Child labor is work that harms children or keeps them from attending school. Around the world and in the U. S., growing gaps between rich and poor in recent decades have forced millions of young children out of school and into work. The International Labor Organization estimates that 215 million children between the ages of 5 and 17 currently work under conditions that are considered illegitimate, hazardous, or extremely abusive. Underage children work at all sorts of jobs around the world, usually because they and their families are extremely poor. Large numbers of children work in commercial agriculture, fishing, manufacturing, mining, and domestic service. Some children work in illegal activities like the drug trade and prostitution or other traumatic activities such as serving as soldiers.
Forms of child labor, including indentured servitude and child slavery, have existed throughout American history. As industrialization moved workers from farms and home workshops into urban areas and factory work, children were often preferred, because factory owners viewed them as more manageable, cheaper, and less likely to strike. Growing opposition to child labor in the North caused many factories to move to the South. By 1900, states varied considerably in whether they had child labor standards and in their content and degree of enforcement. By then, American children worked in large numbers in mines, glass factories, textiles, agriculture, canneries, home industries, and as newsboys, messengers, bootblacks, and peddlers. 



Characteristics of Child Labor

  • Violates a nation’s minimum age laws
  • Threatens children’s physical, mental, or emotional well-being
  • Involves unacceptable abuse, such as child slavery, child trafficking, forced labor, or illegal activities
  • Prevents children from going to school
  • The use of children to undermine labor standards

Child Labor Reform and the U.S. Labor Movement


  • 1832 New England unions condemn child labor
The New England Association of Farmers, Mechanics and Other Workingmen resolve that “Children should not be allowed to labor in the factories from morning till night, without any time for healthy recreation and mental culture,” for it “endangers their . . . well-being and health”.


  • 1836 Early trade unions propose state minimum age laws
Union members at the National Trades’ Union Convention make the first formal, public proposal recommending that states establish minimum ages for factory work.


  • 1836 First state child labor law

Massachusetts requires children under 15 working in factories to attend school at least 3 months/year.




  • 1842 States begin limiting children’s work days
Massachusetts limits children’s work days to 10 hours; other states soon pass similar laws—but most of these laws are not consistently enforced.
  • 1876 Labor movement urges minimum age law
Working Men’s Party proposes banning the employment of children under the age of 14.
  • 1881 Newly formed AFL supports state minimum age laws
The first national convention of the American Federation of Labor passes a resolution calling on states to ban children under 14 from all gainful employment.
  • 1883 New York unions win state reform
Led by Samuel Gompers, the New York labor movement successfully sponsors legislation prohibiting cigar making in tenements, where thousands of young children work in the trade.
  • 1892 Democrats adopt union recommendations
Democratic Party adopts platform plank based on union recommendations to ban factory employment for children under 15.

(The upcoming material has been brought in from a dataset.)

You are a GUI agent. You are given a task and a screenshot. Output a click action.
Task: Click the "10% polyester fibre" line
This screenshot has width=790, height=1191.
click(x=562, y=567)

  • 1904 National Child Labor Committee forms

Aggressive national campaign for federal child labor law reform begins.



  • 1916 New federal law sanctions state violators
First federal child labor law prohibits movement of goods across state lines if the minimum age laws are violated (law in effect only until 1918, when it’s declared unconstitutional, then reviewed, passed, and declared unconstitutional again).

  • 1924 First attempt to gain federal regulation fails
Congress passes a constitutional amendment giving the federal government authority to regulate child labor, but too few states approve and it never takes effect.

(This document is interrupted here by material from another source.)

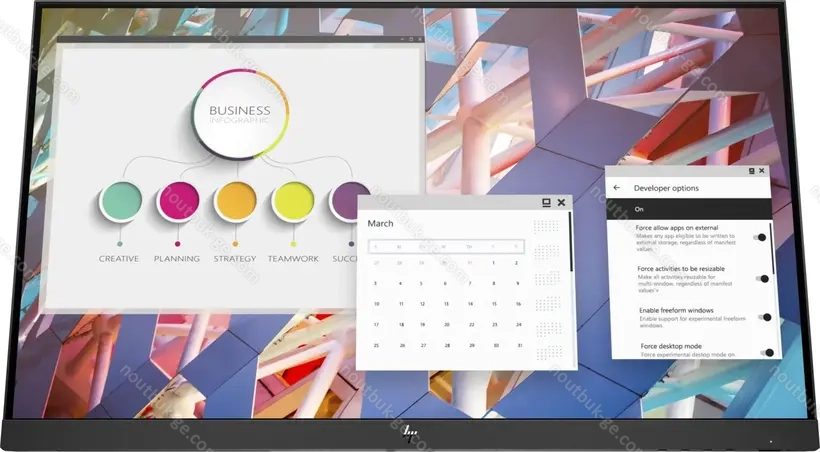Click the teal Creative circle icon
The width and height of the screenshot is (820, 452).
(x=120, y=201)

  • 1936 Federal purchasing law passes
Walsh-Healey Act states U.S. government won't purchase goods made by underage children.

  • 1937 Second attempt to gain federal regulation fails
Second attempt to approve constitutional amendment by giving federal government authority to regulate child labor falls just short of getting necessary votes.

  • 1937 New federal law sanctions growers
Sugar Act makes sugar beet growers not allowed to from benefit payments if they violate state minimum age and hours of work standards.

  • 1938 Federal regulation of child labor achieved in Fair Labor Standards Act
For the first time, minimum ages of employment and hours of work for children are regulated by federal law.

Child Labor in the world today

  • Asia and the Pacific in fact still has the largest numbers (almost 78 million) but Sub-Saharan Africa continues to be the region with the highest occurrence of child labor (59 million) that's over 21%.
  • There are 13 million of children in child labor in Latin America and the Caribbean and in the Middle East and North Africa there are 9.2 million that's about 8.4%.

  • Child labor in India makes up 3.6% of the country’s total work force.
  • In Bangladesh the number is 30.1%.
  • China child labor is at 11.6%.
  • Pakistan it is 17.7%.
  • Kenya it is 41.3%.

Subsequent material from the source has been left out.